People like the idea of learning in the most effective way. WOW, can you imagine?

>> No.18947049

>>18946998
i never understood using flashcards for latin, the vocabulary is so limited compared to a modern living language that whatever textbook you use is likely to give you a good working vocabulary by the time you're done

just use a word frequency list
https://dcc.dickinson.edu/latin-core-list1
to fill any blanks as you go along, but really, latin has such a small working vocabulary for intermediate proficiency (2000 words max compared to a modern language's 5000 or higher) that you should know most of them as you go along

not to mention how many of them are cognates of modern words you'll know already

>>18947030
it's not the most effective, you are obsessed with it in a weird way

>> No.18947058

>>18947049
>don't use flashcards
>don't use llpsi
>u just basically know Latin bro
You're the one obsessed with being an idiot.

>> No.18947061

>>18947058
calm down ma'am

>> No.18947737

>>18947049
>whatever textbook you use is likely to give you a good working vocabulary by the time you're done
you know nothing kys

>> No.18949160

I finished XVII :-)

>> No.18950226

>>18947049
>whatever textbook you use is likely to give you a good working vocabulary by the time you're done

Is ~900 words that Wheelock will teach you "a good working vocabulary" by your standards? In any case, LLPSI contains twice that number and that with an ample amount of repetition, which makes it objectively a better textbook.

>> No.18950248

Cicero makes no sense lol how will I ever read this stuff.

>> No.18950282
File: 77 KB, 467x585, Tacitus.jpg [View same] [iqdb] [saucenao] [google]
18950282

>>18950248
wait till you stumble upon this guy

>> No.18950564

>>18950248
going from LLPSI to Cicero is like going from The Very Hungry Caterpillar to Chaucer

>> No.18951192

>>18950564
kek

>> No.18951206

>>18944831
I can't understand how people in the Middle and Early Modern ages were able to learn Latin and Greek fluently to the point of conversing in it.
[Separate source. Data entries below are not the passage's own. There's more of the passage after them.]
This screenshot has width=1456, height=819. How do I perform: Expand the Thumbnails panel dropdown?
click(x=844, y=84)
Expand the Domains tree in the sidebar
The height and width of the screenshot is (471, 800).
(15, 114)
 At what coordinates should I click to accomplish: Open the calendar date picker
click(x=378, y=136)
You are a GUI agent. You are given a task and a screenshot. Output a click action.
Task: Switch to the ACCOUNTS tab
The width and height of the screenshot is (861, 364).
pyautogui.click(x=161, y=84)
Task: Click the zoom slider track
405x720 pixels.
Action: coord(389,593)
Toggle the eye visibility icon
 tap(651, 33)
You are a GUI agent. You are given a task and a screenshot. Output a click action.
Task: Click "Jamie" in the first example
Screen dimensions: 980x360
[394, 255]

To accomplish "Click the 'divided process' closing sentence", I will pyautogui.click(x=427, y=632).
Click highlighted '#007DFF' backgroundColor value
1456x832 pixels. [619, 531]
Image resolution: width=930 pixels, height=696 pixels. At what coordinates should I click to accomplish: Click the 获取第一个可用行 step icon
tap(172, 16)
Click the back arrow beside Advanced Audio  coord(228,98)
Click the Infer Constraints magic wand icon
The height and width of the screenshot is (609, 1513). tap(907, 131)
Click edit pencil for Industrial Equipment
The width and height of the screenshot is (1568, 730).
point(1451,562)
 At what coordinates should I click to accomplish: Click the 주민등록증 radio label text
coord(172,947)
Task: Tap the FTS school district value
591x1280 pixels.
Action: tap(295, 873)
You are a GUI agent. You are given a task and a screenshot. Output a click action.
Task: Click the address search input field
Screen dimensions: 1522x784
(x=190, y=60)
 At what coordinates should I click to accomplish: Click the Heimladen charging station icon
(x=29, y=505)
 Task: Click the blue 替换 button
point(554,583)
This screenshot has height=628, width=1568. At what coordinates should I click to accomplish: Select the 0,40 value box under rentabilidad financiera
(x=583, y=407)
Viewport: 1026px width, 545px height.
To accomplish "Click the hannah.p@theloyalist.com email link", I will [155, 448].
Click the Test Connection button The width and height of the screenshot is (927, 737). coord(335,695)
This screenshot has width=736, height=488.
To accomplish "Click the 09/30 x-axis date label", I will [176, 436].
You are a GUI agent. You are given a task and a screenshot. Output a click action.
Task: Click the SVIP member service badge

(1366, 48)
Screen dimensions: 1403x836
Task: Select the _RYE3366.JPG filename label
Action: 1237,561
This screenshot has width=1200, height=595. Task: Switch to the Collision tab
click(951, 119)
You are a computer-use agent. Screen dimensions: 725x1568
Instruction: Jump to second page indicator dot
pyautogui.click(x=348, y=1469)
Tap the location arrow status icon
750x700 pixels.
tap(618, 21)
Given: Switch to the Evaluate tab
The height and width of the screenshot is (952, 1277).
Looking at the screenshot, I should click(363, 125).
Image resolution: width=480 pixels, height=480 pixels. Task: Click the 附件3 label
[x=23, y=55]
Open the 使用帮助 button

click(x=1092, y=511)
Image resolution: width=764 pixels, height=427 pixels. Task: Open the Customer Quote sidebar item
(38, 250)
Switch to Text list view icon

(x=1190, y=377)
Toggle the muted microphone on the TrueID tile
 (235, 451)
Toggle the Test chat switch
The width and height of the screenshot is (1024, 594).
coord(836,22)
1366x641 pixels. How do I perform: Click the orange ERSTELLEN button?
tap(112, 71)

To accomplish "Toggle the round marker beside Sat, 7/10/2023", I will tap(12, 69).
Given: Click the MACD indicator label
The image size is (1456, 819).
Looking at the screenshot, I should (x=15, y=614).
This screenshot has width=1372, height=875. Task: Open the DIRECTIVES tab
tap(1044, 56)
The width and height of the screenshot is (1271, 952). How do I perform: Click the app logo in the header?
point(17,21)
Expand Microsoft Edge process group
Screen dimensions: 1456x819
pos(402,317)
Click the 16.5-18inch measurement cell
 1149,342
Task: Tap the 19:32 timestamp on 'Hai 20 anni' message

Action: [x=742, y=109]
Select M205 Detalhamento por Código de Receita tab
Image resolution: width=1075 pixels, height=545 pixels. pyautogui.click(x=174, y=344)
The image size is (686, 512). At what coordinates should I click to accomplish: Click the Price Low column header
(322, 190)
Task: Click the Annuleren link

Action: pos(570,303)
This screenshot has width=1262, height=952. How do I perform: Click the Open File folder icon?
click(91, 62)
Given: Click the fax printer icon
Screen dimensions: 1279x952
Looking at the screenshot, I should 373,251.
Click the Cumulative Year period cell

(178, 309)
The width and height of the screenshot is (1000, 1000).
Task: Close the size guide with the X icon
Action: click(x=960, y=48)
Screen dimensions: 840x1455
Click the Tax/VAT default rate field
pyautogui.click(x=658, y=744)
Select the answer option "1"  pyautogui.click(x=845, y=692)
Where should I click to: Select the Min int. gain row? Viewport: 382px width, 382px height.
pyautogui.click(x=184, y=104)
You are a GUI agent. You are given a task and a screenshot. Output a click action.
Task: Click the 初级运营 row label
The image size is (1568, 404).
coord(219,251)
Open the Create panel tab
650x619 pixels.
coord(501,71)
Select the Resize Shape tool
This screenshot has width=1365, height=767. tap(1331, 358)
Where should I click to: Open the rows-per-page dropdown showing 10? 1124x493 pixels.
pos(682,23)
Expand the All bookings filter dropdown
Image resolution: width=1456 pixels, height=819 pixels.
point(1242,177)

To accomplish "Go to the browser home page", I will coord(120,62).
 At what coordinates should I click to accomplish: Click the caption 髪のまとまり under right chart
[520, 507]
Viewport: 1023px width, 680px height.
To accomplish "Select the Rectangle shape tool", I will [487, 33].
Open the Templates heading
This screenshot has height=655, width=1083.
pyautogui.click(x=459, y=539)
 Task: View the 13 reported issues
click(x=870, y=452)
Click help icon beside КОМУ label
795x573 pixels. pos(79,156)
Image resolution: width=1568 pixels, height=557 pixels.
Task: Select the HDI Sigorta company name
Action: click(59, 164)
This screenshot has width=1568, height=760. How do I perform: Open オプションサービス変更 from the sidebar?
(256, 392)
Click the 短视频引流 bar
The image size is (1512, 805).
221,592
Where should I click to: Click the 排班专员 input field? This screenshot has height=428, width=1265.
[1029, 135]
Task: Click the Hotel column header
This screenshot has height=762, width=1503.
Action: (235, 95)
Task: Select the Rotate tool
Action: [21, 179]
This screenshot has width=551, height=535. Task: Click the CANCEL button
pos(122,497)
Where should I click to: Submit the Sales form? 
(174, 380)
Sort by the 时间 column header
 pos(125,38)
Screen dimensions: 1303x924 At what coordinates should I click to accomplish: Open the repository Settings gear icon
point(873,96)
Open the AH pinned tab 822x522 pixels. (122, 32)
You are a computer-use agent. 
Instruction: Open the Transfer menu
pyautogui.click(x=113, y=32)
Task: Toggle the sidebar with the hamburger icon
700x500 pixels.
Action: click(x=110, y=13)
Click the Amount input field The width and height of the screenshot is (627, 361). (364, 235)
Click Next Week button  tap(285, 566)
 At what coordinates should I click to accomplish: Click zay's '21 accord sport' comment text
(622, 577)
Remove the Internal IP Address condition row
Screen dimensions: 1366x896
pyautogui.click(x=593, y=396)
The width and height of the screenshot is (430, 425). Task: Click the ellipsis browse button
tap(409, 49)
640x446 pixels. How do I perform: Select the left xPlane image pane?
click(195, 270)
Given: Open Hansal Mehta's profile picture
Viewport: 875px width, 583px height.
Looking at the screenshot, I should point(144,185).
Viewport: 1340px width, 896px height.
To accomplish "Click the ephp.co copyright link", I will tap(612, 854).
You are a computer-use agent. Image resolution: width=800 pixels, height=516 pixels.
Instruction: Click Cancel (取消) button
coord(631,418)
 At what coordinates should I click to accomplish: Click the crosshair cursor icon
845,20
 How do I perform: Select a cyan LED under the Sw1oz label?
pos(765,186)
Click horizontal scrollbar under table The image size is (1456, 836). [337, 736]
While today, even many trained classicists are barely able to understand written texts, let alone hold a conversation.

What changed? Were the old methods more intuitive or something?

>> No.18951217

Why the fuck there are 4 threads about latin posted everyday? Just post in fucking /lang/
>>18923585

>> No.18951222

>>18951206
Were they actually conversing?

>> No.18951246

>>18951222
>>18951222
Bishops during Councils? I think that was the only shared language they had.
Random people? Of course not.

>> No.18951253

>>18951217
Minime

>> No.18951291

>>18951217
Because jannies move /lang/ to /int/ and this thread is about a book

>> No.18951297
File: 382 KB, 735x993, François_Leclerc_du_Tremblay,_le_père_Joseph.jpg [View same] [iqdb] [saucenao] [google]
18951297

>>18951222
The elites certainly did.

Pic related was Cardinal Richelieu's right hand man. As a child, he apparently liked Latin and Greek so much he would sometimes refuse to speak any other language.

Similarly, George I and Robert Walpole communicated exclusively in Latin, since neither of them spoke the other's native tongue.